Il ruolo della ricerca sociale
Nella società di massa la condizione dell'intellettuale e dello scienziato
era sempre più assimilabile al ruolo del “tecnico”,
dipendente dai committenti, cioè dai centri di potere
istituzionali delle élite. Diventava quindi un produttore
di idee commissionate dai committenti, un “salariato”
privo della propria indipendenza di ricerca e di giudizio in
quanto lavorava con mezzi di produzione non suoi e divulgava
le conoscenze attraverso un sistema di distribuzione che non
controllava. L'intellettuale veniva meno alla funzione di essere,
secondo la tradizione ereditata dall'Illuminismo, depositario
della ragione umana, di educatore della coscienza del pubblico.

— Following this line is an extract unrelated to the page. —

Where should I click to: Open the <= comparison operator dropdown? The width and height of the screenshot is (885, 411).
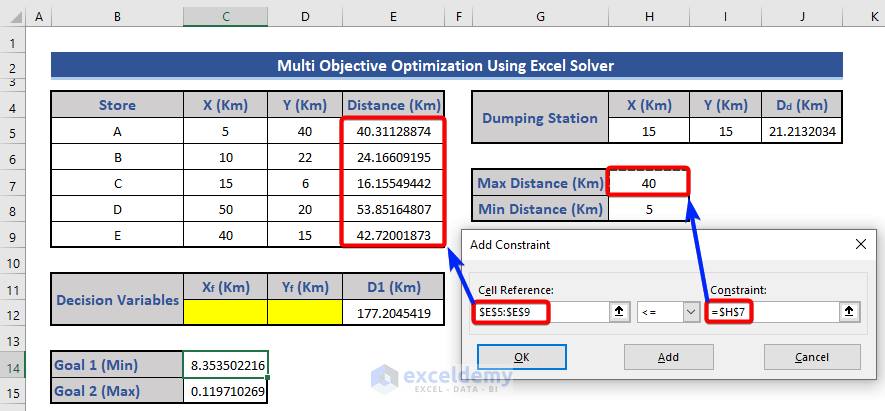pyautogui.click(x=690, y=312)
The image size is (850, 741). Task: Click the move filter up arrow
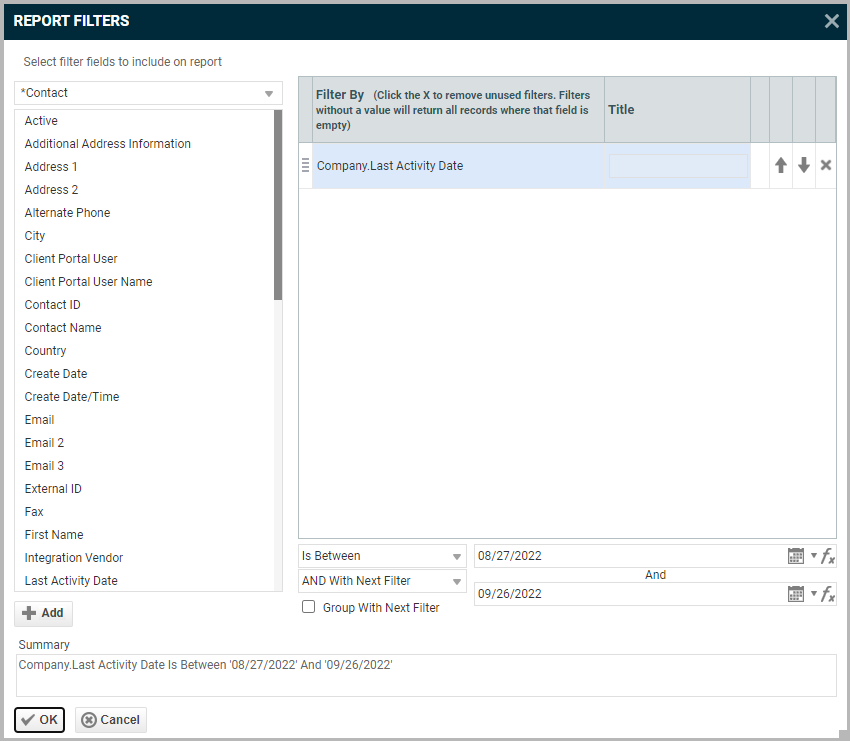pyautogui.click(x=781, y=166)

Per il semplice fatto di esistere la sociologia e i sociologi
non potevano esimersi dall'essere coinvolti «nel conflitto
fra illuminismo e oscurantismo. Praticare le scienze sociali
significa innanzi tutto, in un mondo come il nostro, praticare
la politica della verità». Intellettuali e sociologi
dovevano tornare a interrogarsi sul ruolo della ricerca sociale
prendendo spunto dalla tre scelte possibili prospettate già
nel Settecento per l'intellettuale: diventare dei re-filosofi
nella convinzione che il trionfo della ragione coincida con
l'affermazione dell'uomo di ragione; diventare consiglieri del
re schierandosi con una «delle tante correnti della società
moderna, che fanno dell'individuo una parte della burocrazia
funzionalmente razionale, isolandosi nella sua specializzazione
in modo tale da non doversi occupare esplicitamente della struttura
della società»; oppure, come consigliava Mills
nel libro L'immaginazione sociologica, «rimanere
indipendenti nel fare il proprio lavoro, nello scegliere i propri
problemi, mirando al re, ma facendo si che tale lavoro giunga
anche al pubblico».
Mills non aderì ad alcun movimento politico, la sua posizione
politica può essere definita un impasto tra liberalismo
radicale e socialismo democratico. Sicuramente antistalinista,
quanto insofferente per l'anticomunismo di maniera e intransigente,
osservò con interesse quanto stava avvenendo in Urss
e nelle Democrazie dopo il XX Congresso del 1956. Si andò
convincendo della necessità di fondare una nuova sinistra,
dopo che quella basata sulla «metafisica della classe
operaia» aveva esaurito le sue potenzialità e messo
in luce tutti i suoi limiti analitici e politici. Non contribuirono
a renderlo un personaggio gradito la sua critica alla famiglia
dei Kennedy, i suoi viaggi in America Latina, in Europa nel
1960, in Unione Sovietica, dove si fece curare i suoi disturbi
cardiaci in una clinica sul Volga suscitando malintesi e osservazioni
malevole nel suo paese. Nell'agosto del 1960 si recò
a Cuba, interessato osservatore delle giovane rivoluzione castrista.
Pubblicò quindi un libro nel quale illustrò con
entusiasmo le realizzazioni della rivoluzione e condannò
fermamente le scelte della politica estera americana. Nuove
critiche e polemiche anche aspre si riversarono su Mills e andarono
ad aggiungersi allo stato di salute precario a causa del disturbo
cardiaco, al ritmo di lavoro intenso cui si sottoponeva e alle
vicende famigliari. Riuscì a concludere la sua antologia
su Marx e i marxisti, senza vederne però l'edizione in
quanto un nuovo attacco di cuore lo stroncò a New York
il 20 marzo 1962 a soli 46 anni. Sulla sua tomba fu posto un
epitaffio, scelto dal suo amico Ralph Miliband, tratto dal suo
ultimo libro, I marxisti: «Ho cercato di essere
obiettivo. Non pretendo di essere distaccato».